● Records provided

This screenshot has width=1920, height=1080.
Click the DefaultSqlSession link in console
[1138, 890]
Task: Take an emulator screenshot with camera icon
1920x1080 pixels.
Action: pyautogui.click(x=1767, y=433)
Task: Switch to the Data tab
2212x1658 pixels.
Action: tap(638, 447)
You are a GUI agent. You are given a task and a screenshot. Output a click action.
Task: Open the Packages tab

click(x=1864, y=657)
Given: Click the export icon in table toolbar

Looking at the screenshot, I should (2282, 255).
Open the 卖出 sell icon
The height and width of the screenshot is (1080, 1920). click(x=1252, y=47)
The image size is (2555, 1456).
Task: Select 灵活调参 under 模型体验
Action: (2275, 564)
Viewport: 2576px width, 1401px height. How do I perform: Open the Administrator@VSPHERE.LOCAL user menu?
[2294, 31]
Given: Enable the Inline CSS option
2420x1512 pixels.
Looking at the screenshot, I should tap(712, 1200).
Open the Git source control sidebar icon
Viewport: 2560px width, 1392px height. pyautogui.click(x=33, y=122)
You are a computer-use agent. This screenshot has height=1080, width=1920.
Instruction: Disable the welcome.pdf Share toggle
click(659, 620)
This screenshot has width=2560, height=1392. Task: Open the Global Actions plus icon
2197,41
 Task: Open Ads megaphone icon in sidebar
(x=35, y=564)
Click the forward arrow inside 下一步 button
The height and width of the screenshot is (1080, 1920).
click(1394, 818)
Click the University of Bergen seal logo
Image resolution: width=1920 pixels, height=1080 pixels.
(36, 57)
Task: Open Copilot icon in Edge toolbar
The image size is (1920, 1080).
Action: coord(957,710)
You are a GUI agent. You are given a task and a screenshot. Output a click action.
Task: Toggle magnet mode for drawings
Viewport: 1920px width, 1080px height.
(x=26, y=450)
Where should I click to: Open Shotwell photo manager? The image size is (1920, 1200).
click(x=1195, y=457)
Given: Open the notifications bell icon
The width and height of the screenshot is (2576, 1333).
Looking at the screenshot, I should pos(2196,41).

● Work to complete
Repeat the whole listing word for word.

● Task answer
This screenshot has width=1920, height=1080.
Click the DefaultSqlSession link in console
[1138, 890]
Task: Take an emulator screenshot with camera icon
1920x1080 pixels.
Action: pyautogui.click(x=1767, y=433)
Task: Switch to the Data tab
2212x1658 pixels.
Action: tap(638, 447)
You are a GUI agent. You are given a task and a screenshot. Output a click action.
Task: Open the Packages tab

click(x=1864, y=657)
Given: Click the export icon in table toolbar

Looking at the screenshot, I should (2282, 255).
Open the 卖出 sell icon
The height and width of the screenshot is (1080, 1920). click(x=1252, y=47)
The image size is (2555, 1456).
Task: Select 灵活调参 under 模型体验
Action: (2275, 564)
Viewport: 2576px width, 1401px height. How do I perform: Open the Administrator@VSPHERE.LOCAL user menu?
[2294, 31]
Given: Enable the Inline CSS option
2420x1512 pixels.
Looking at the screenshot, I should tap(712, 1200).
Open the Git source control sidebar icon
Viewport: 2560px width, 1392px height. pyautogui.click(x=33, y=122)
You are a computer-use agent. This screenshot has height=1080, width=1920.
Instruction: Disable the welcome.pdf Share toggle
click(659, 620)
This screenshot has width=2560, height=1392. Task: Open the Global Actions plus icon
2197,41
 Task: Open Ads megaphone icon in sidebar
(x=35, y=564)
Click the forward arrow inside 下一步 button
The height and width of the screenshot is (1080, 1920).
click(1394, 818)
Click the University of Bergen seal logo
Image resolution: width=1920 pixels, height=1080 pixels.
(36, 57)
Task: Open Copilot icon in Edge toolbar
The image size is (1920, 1080).
Action: coord(957,710)
You are a GUI agent. You are given a task and a screenshot. Output a click action.
Task: Toggle magnet mode for drawings
Viewport: 1920px width, 1080px height.
(x=26, y=450)
Where should I click to: Open Shotwell photo manager? The image size is (1920, 1200).
click(x=1195, y=457)
Given: Open the notifications bell icon
The width and height of the screenshot is (2576, 1333).
Looking at the screenshot, I should pos(2196,41).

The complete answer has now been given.